RECORDS FOR THIS EXERCISE:

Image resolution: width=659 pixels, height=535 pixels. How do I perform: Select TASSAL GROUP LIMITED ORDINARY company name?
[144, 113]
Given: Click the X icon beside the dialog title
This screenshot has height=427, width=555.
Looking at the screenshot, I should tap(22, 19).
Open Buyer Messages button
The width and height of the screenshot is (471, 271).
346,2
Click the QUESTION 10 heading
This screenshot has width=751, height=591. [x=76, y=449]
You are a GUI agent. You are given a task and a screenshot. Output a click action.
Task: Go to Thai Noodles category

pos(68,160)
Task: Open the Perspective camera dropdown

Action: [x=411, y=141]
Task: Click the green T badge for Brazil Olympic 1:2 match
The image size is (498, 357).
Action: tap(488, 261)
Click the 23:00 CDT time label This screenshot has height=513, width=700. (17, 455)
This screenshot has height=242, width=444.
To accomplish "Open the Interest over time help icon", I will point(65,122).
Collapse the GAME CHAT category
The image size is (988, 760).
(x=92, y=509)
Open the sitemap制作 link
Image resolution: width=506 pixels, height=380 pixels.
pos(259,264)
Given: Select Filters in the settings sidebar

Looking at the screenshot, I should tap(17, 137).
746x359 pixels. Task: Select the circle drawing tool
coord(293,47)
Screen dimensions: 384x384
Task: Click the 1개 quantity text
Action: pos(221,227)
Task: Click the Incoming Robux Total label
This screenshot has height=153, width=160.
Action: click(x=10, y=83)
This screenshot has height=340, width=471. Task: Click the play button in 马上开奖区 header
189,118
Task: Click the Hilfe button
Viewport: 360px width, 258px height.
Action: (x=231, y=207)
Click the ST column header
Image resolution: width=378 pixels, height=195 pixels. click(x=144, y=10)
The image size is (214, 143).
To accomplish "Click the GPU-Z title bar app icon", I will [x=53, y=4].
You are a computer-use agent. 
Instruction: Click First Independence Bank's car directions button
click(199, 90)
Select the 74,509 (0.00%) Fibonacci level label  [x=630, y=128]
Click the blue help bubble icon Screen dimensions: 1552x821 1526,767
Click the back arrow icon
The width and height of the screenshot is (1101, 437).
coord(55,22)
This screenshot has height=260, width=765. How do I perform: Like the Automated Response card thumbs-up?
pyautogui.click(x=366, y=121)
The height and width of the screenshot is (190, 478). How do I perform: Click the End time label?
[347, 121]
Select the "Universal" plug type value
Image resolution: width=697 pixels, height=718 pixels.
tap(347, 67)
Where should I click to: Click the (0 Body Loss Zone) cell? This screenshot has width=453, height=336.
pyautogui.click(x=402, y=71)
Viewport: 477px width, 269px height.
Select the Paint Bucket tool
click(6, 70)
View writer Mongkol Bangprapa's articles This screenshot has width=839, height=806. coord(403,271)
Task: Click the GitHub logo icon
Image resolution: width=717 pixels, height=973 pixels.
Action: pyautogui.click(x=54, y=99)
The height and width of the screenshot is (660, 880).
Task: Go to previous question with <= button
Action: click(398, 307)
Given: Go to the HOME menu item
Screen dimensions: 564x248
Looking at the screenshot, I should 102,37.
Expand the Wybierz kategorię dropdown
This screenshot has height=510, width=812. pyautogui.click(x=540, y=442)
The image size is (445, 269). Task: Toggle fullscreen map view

ACTIVITY:
What you return must be the lines above that run from the line with "The width and height of the screenshot is (471, 271)." to the line with "Task: Click the Hilfe button", inclusive, each copied exactly.

SOLUTION FOR THIS EXERCISE:
The width and height of the screenshot is (471, 271).
346,2
Click the QUESTION 10 heading
This screenshot has width=751, height=591. [x=76, y=449]
You are a GUI agent. You are given a task and a screenshot. Output a click action.
Task: Go to Thai Noodles category

pos(68,160)
Task: Open the Perspective camera dropdown

Action: [x=411, y=141]
Task: Click the green T badge for Brazil Olympic 1:2 match
The image size is (498, 357).
Action: tap(488, 261)
Click the 23:00 CDT time label This screenshot has height=513, width=700. (17, 455)
This screenshot has height=242, width=444.
To accomplish "Open the Interest over time help icon", I will point(65,122).
Collapse the GAME CHAT category
The image size is (988, 760).
(x=92, y=509)
Open the sitemap制作 link
Image resolution: width=506 pixels, height=380 pixels.
pos(259,264)
Given: Select Filters in the settings sidebar

Looking at the screenshot, I should tap(17, 137).
746x359 pixels. Task: Select the circle drawing tool
coord(293,47)
Screen dimensions: 384x384
Task: Click the 1개 quantity text
Action: pos(221,227)
Task: Click the Incoming Robux Total label
This screenshot has height=153, width=160.
Action: click(x=10, y=83)
This screenshot has height=340, width=471. Task: Click the play button in 马上开奖区 header
189,118
Task: Click the Hilfe button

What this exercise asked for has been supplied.